Things I like about my design
All of the outside interaction with this class has no SMPP-ish artifacts - you send and recieve Message
objects, no need to consider “EMS classees” or “NPI”, or sessions or events.
We might need to when we modify our SMPP connections, but for pure business logic, you can put all of the SMPP stuff out of your mind.
Another nice trickery is that we’re only binding for sending and receiving messages when provided with an incomingMessage
handler. This allows us to add clients that send messages, without having them “steal” the incoming messages and do nothing with them.
SSL in Java remains annoying
Although there was some documentation in the jSMPP repo on how to connect via TLS, one part was unclear to me - how do I load the trust store, where all of the Internet’s PKI certificates are configured?

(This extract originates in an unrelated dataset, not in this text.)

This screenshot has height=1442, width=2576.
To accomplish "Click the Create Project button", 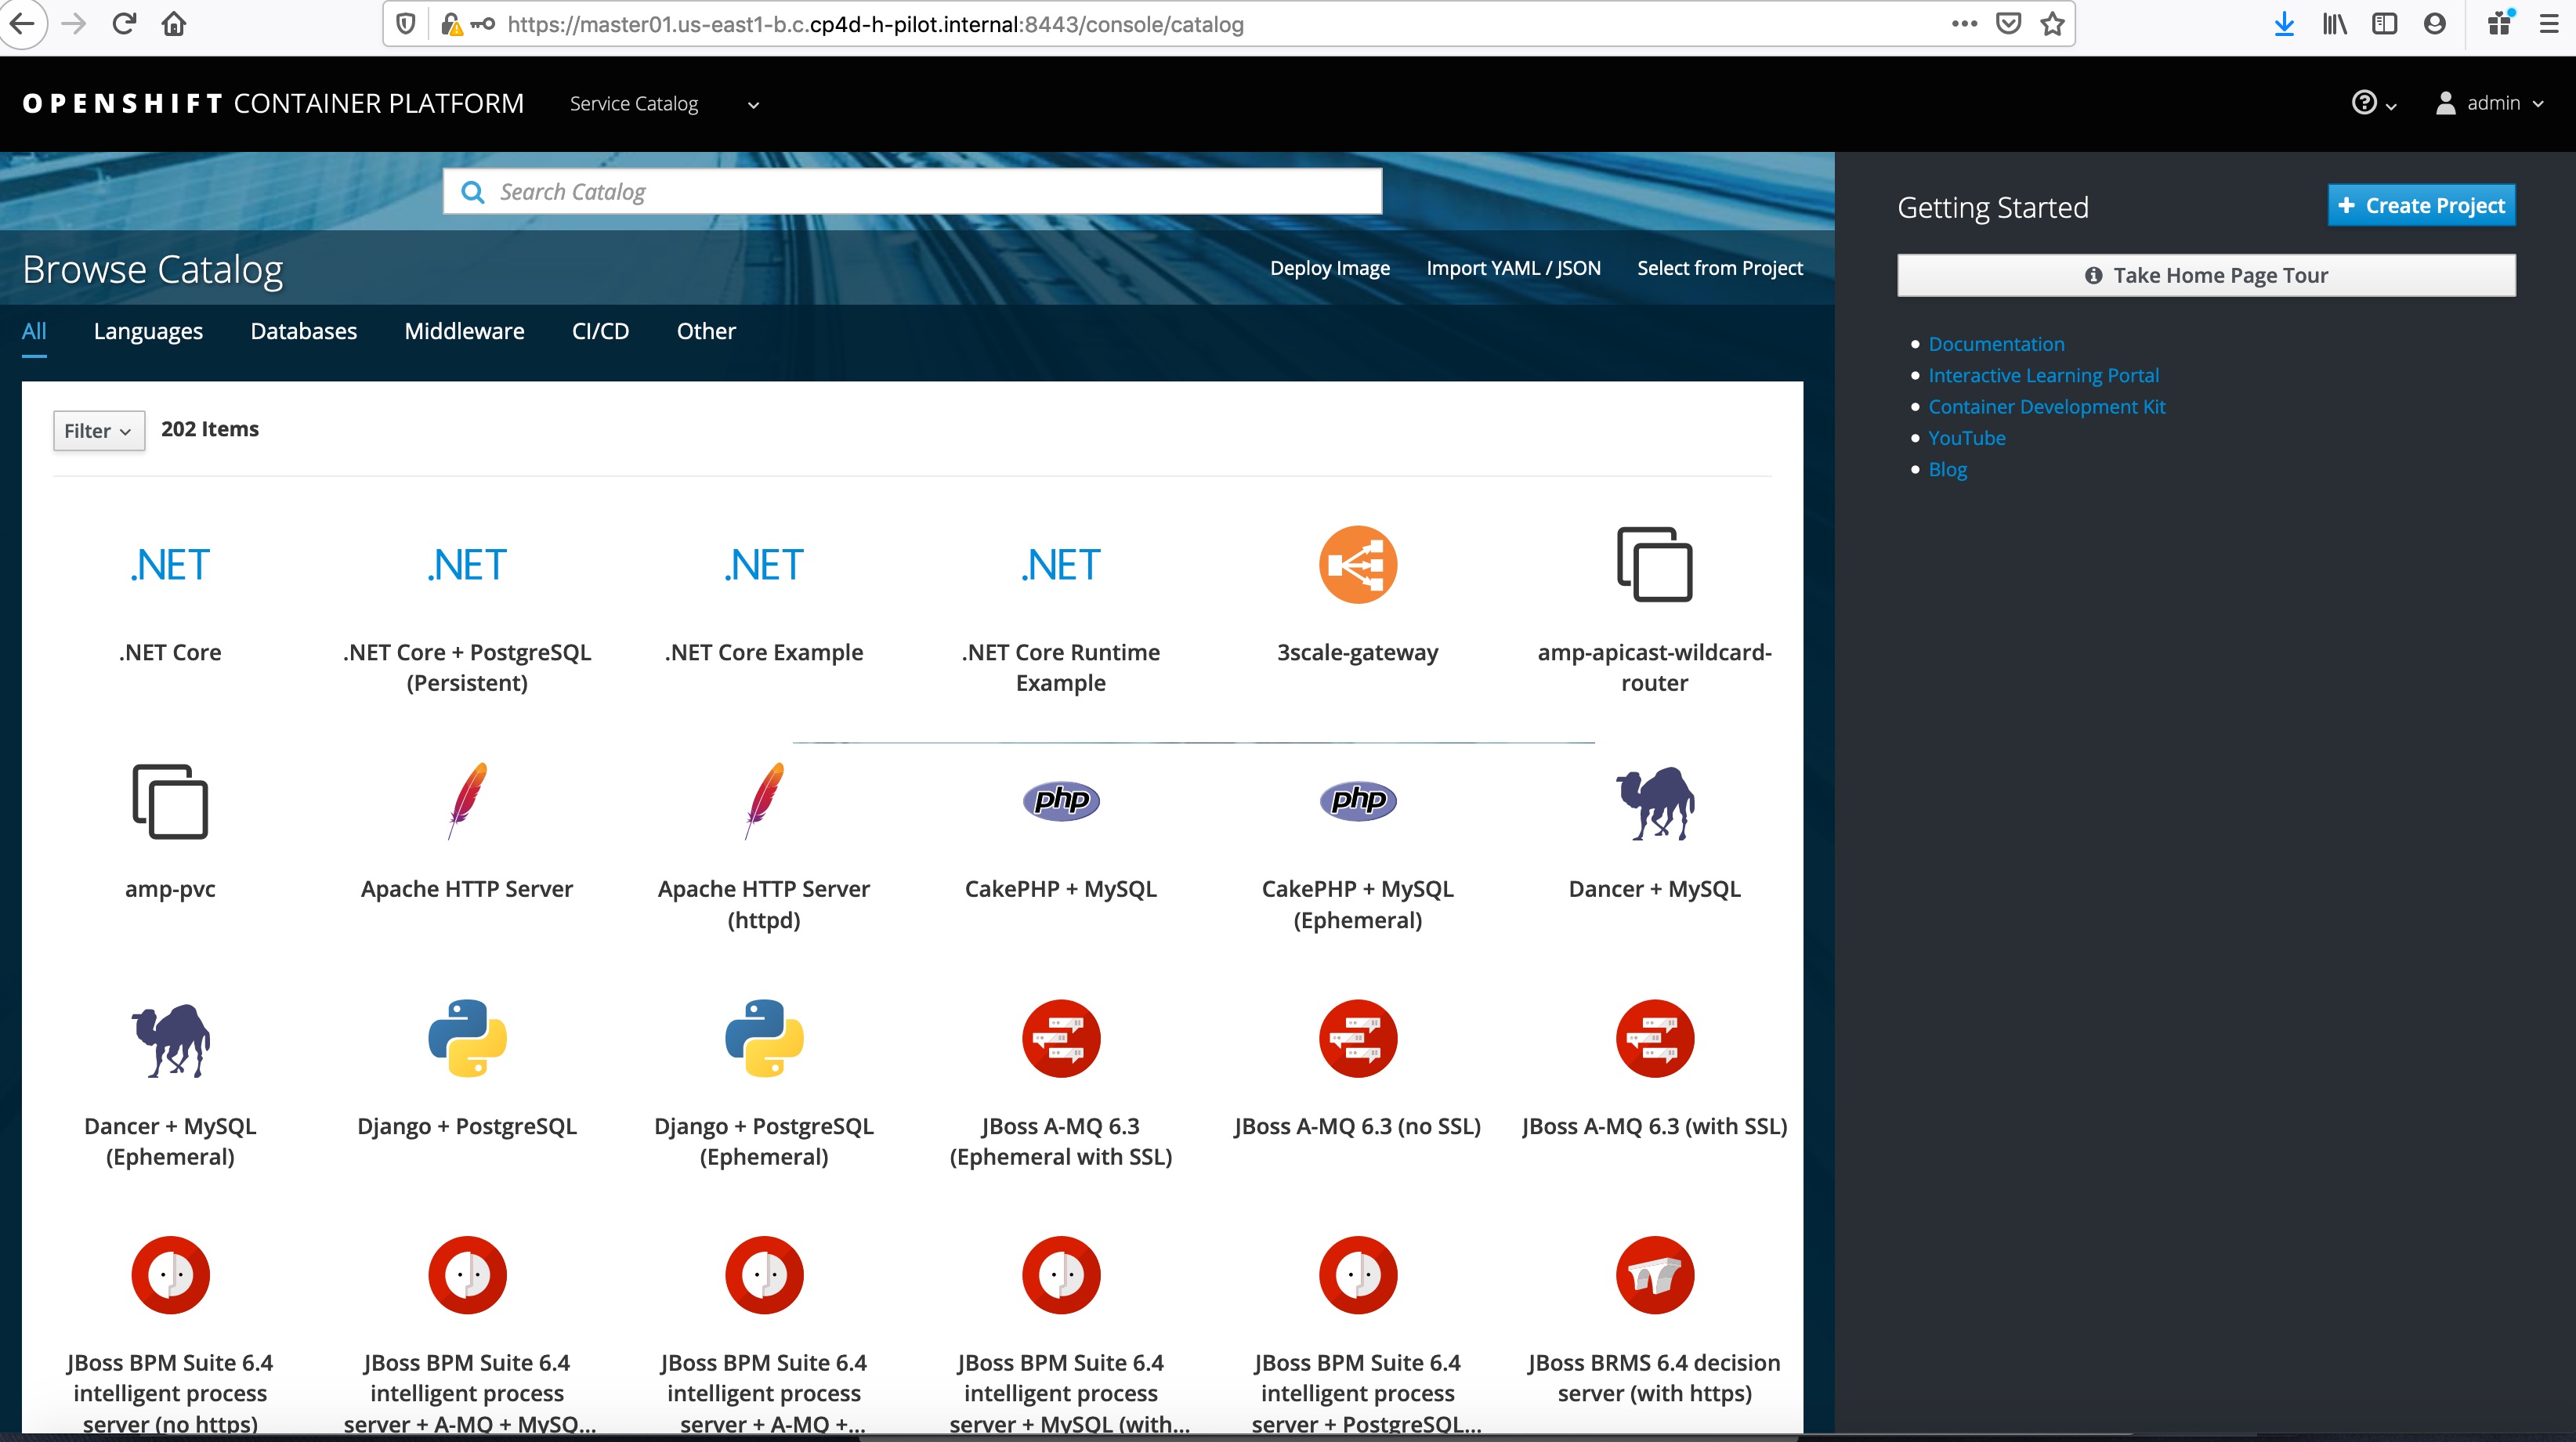I will click(x=2420, y=206).
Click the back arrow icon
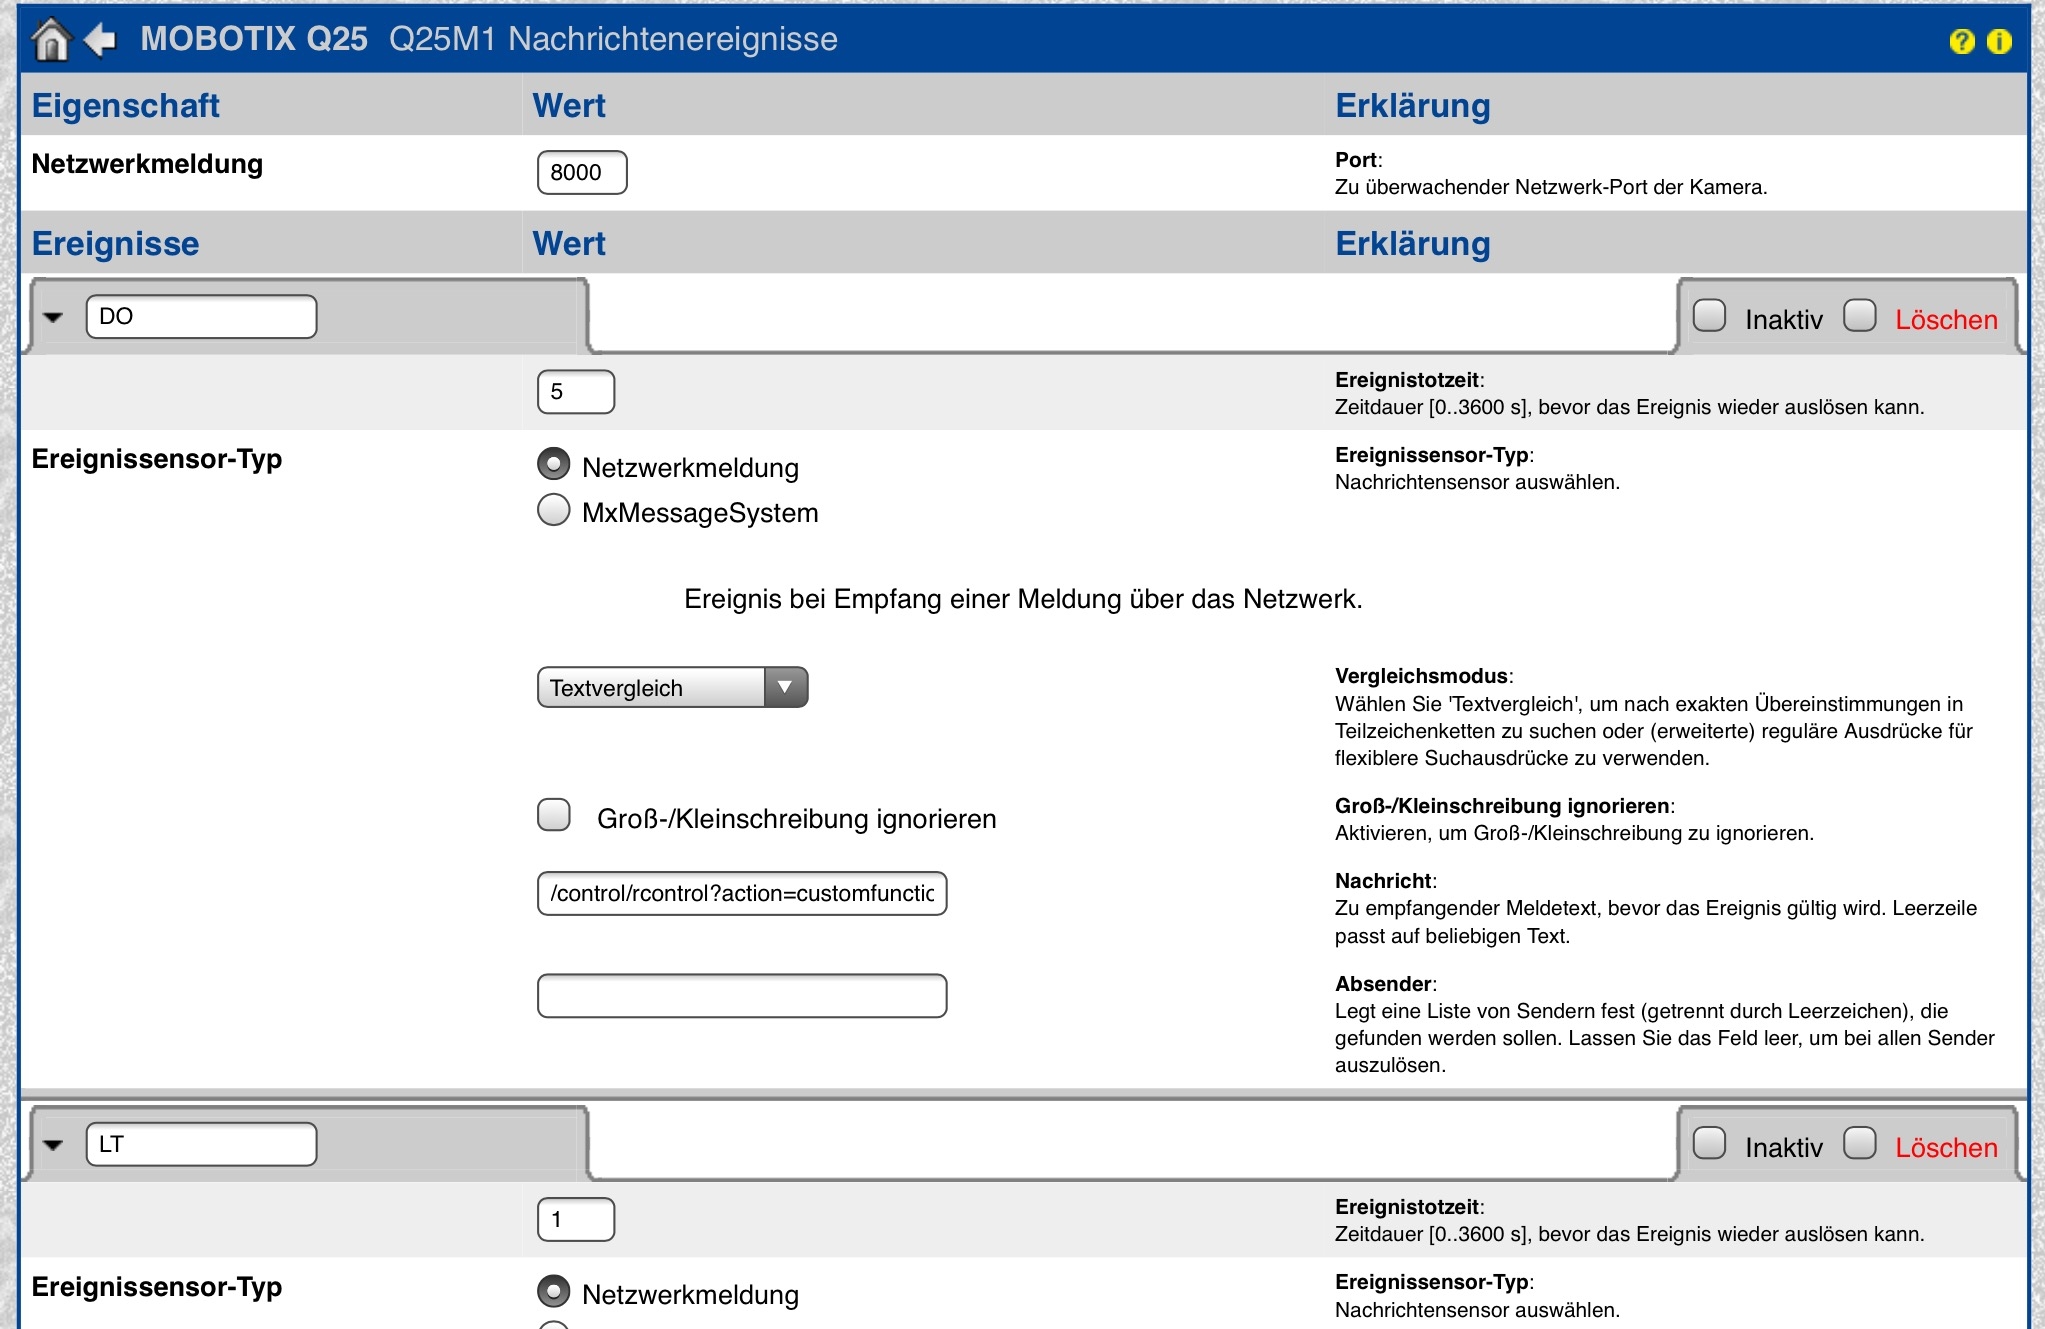 tap(100, 40)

In more user-friendly languages, like Python or NodeJS or even Perl, as long as you use a proper, boring Linux distro, this trust store is autoconfigured for you. You can just do:
use strict;
use warnings;
use LWP::UserAgent;
my $B = new LWP::UserAgent (agent => 'Mozilla/5.0', cookie_jar =>{});
my $GET = $B->get('https://moz.com')->content;
print $GET;
or
import urllib.request
page = urllib.request.urlopen('https://google.com')
print(page.read())
But not Java. Java has its own format of certificate store, and even if it’s installed by your distro, you still need to tell Java where it is, as it won’t try looking for the file itself. After not finding an elegant solution, I settled on this:
private File getCertificateStorePath() {
List<String> candidates = List.of("/etc/ssl/certs/java/cacerts", "/etc/pki/java/cacerts");
return candidates.stream()
.map(File::new)
.filter(File::exists)
.findFirst()
.orElseThrow(() -> new RuntimeException("No certificate store found"));
}
Then using it like this:
KeyStore keyStore = KeyStore.getInstance(KeyStore.getDefaultType());
keyStore.load(new FileInputStream(getCertificateStorePath()), null);
Not my finest work - I just noted every place those certs can be located on our servers, and going through them in order.